FBI agreed to ignore Hillary evidence, docs reveal

By WND Staff

Hillary Clinton (Gage Skidmore, Wikimedia Commons)

Newly obtained documents indicate the Obama FBI went along with a cover-up of evidence in its investigation of former secretary of state Hillary Clinton’s mishandling of classified information.

The Justice Department drafted an agreement with the lawyer for Clinton and top aide Cheryl Mills, Beth Wilkinson, that limited the scope of the investigation, according to the documents, which were obtained through a FOIA request by attorney Ty Clevenger.

The agreement prevented the bureau from examining evidence of the infamous BleachBit deletion of some 33,000 emails on Clinton’s unauthorized and unsecure server, the Gateway Pundit reported.

The FBI essentially agreed to perform an investigation in which it wasn’t allowed to examine key evidence.

Then, while still under an order to preserve evidence, Clinton arbitrarily changed email retention policies and deleted all emails older than 60 days, from January 2009 through October 2014.
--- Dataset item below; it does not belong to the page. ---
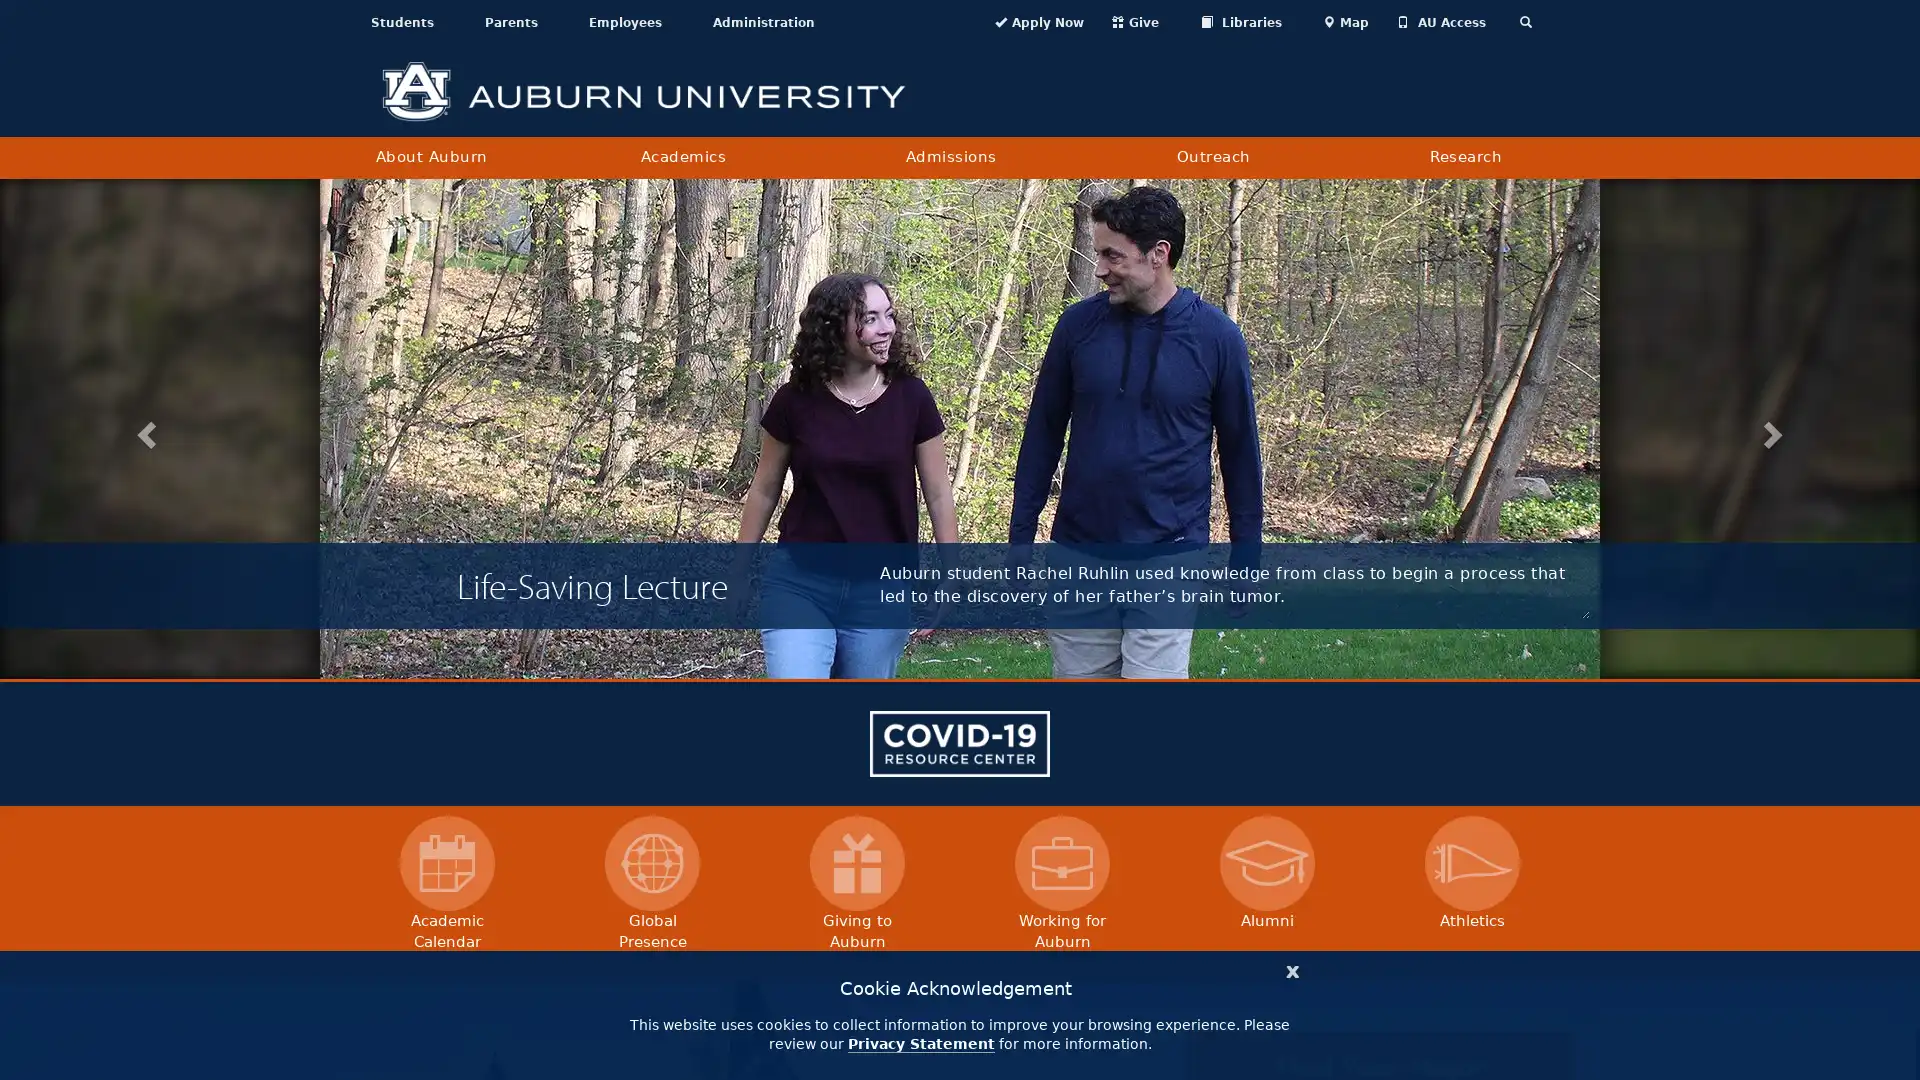 The height and width of the screenshot is (1080, 1920). What do you see at coordinates (1292, 968) in the screenshot?
I see `Close` at bounding box center [1292, 968].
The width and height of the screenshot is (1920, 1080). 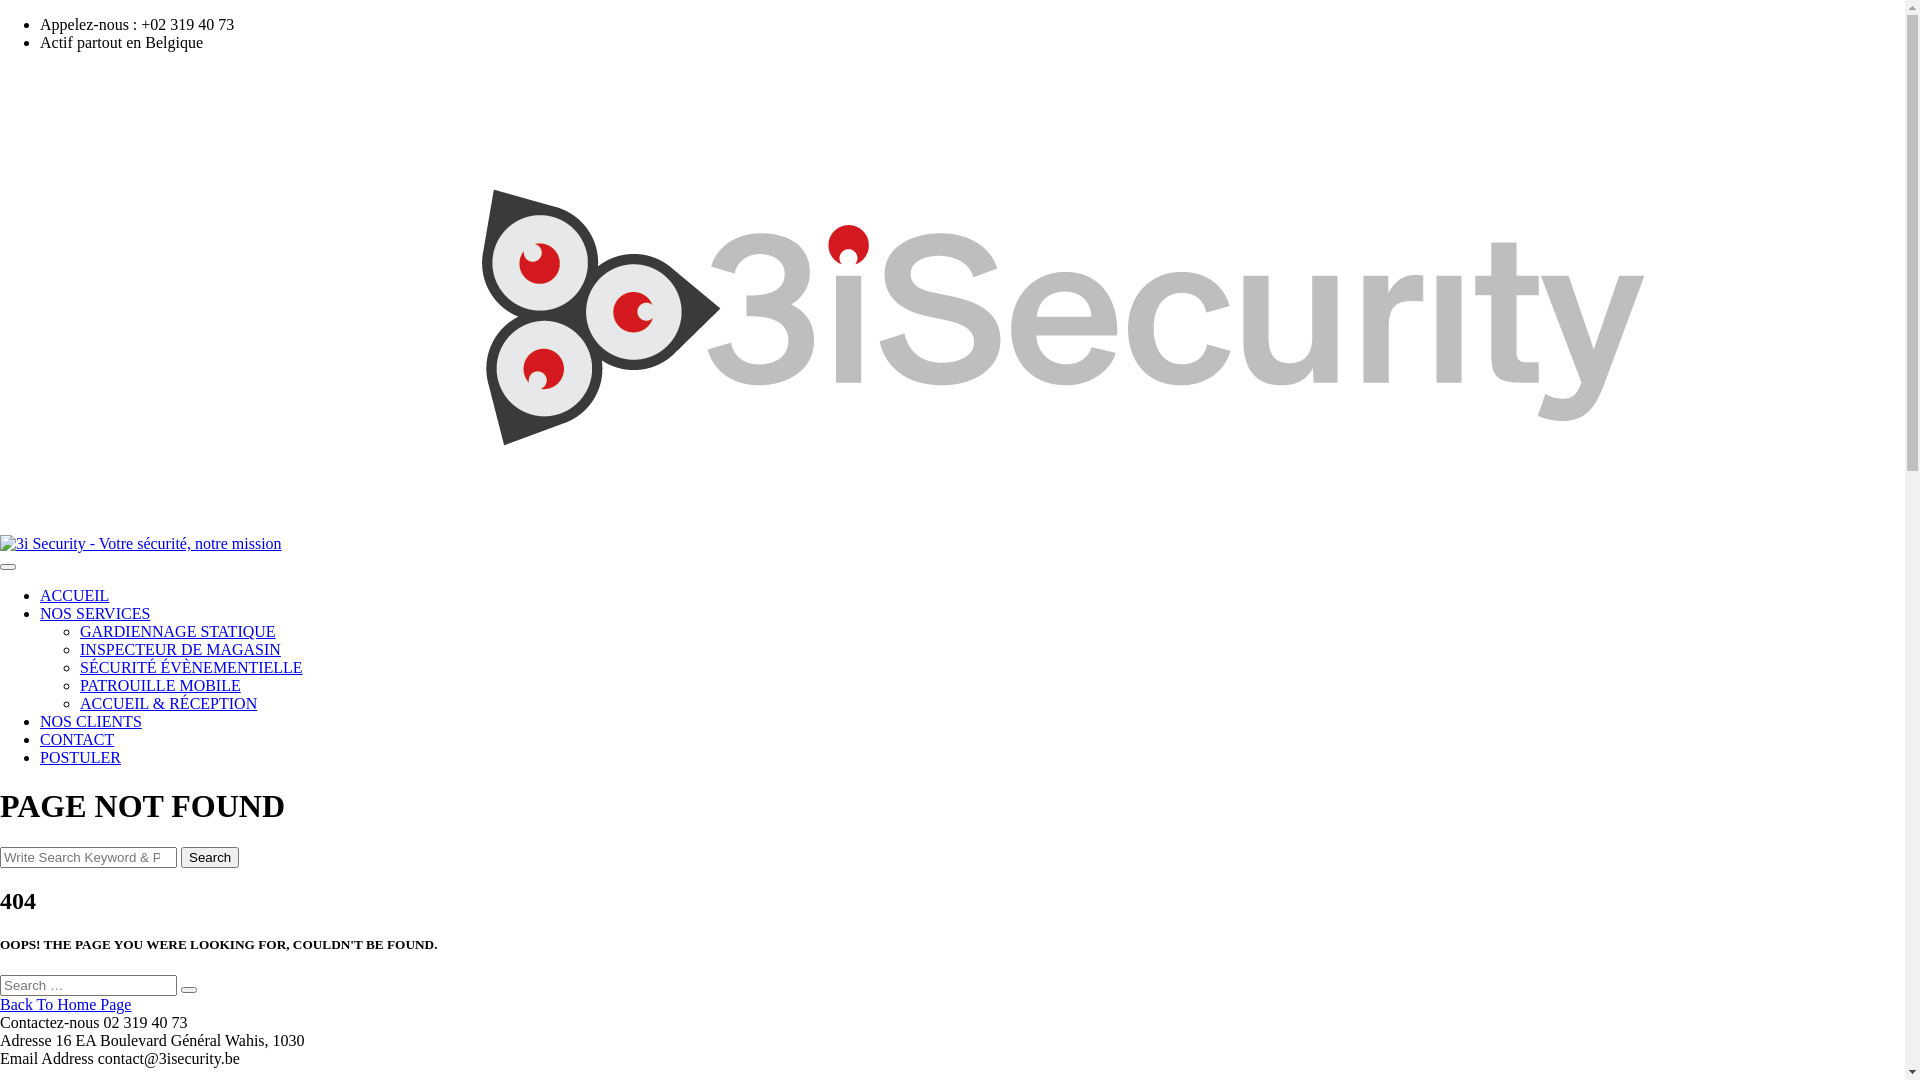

An October 2016 investigative report by Paul Sperry in the New York Post provides context. Sperry reported FBI officials visited Clinton’s lawyers’ office in Washington to examine six laptop computers containing the former secretary of state’s classified emails.

The lawyers “declined to provide consent” to search the laptops, let alone seize them, Sperry reported, claiming they may contain “privileged communications.”
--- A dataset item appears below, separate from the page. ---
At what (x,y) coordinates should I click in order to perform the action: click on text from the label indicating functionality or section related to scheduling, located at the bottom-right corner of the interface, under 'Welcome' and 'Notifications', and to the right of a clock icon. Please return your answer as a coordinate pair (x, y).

The material on the laptops included Top Secret information that the attorneys were not authorized to handle, the Gateway Pundit noted.

But the FBI chose not to subpoena the evidence, instead saying it “wished to arrange for secure storage of them in a manner agreeable to both the FBI and the attorneys.”

Clevenger is representing Texas investment adviser Ed Butowsky in his libel suit against National Public Radio its online stories about Butowsky’s role in publicizing assertions that murdered DNC staffer Seth Rich may have been involved in leaking Democratic emails.

Compliant FBI

Among the documents released by Clevenger was a letter from Sen. Charles Chuck Grassley, R-Iowa, and Reps. Jason Chaffetz, R-Utah, Bob Goodlatte, R-Va., and Devin Nunes, R-Calif., to Obama Attorney General Loretta Lynch in early October 2016.

Grassley recites the fact that former FBI Director James Comey assured Congress that the FBI investigated Clinton’s alleged obstruction of justice and intentional destruction of records.

However, the FBI agreed only to search four Clinton email addresses, even it the address was later changed to another address. No emails from Mills were permitted to be searched.

That ensured that no emails covering the destruction of evidence was permitted to be examined, the Gateway Pundit noted.

Further, the FBI agreed to delete any evidence it discovered that was outside the agreed parameters.

And, ultimately, the FBI agreed to destroy the laptops.

In addition, if the headers for emails on the Blackberry devices of Clinton and her staff were missing a date, the emails were excluded from the investigation as well.

The FBI also agreed to circumvent future FOIA requests.

Ultimately, immunity agreements were given to anyone connected with Clinton, including Mills, Heather Samuelson, Bryan Pagliano, Paul Combetta and John Bentel.

Grassley’s letter to Lynch indicates the date of the Wilkinson immunity agreement was June 10, 2016, the Gateway Pundit pointed out.

That was the day that Comey changed the wording in his letter exonerating Clinton from “gross negligence” to “extremely careless.”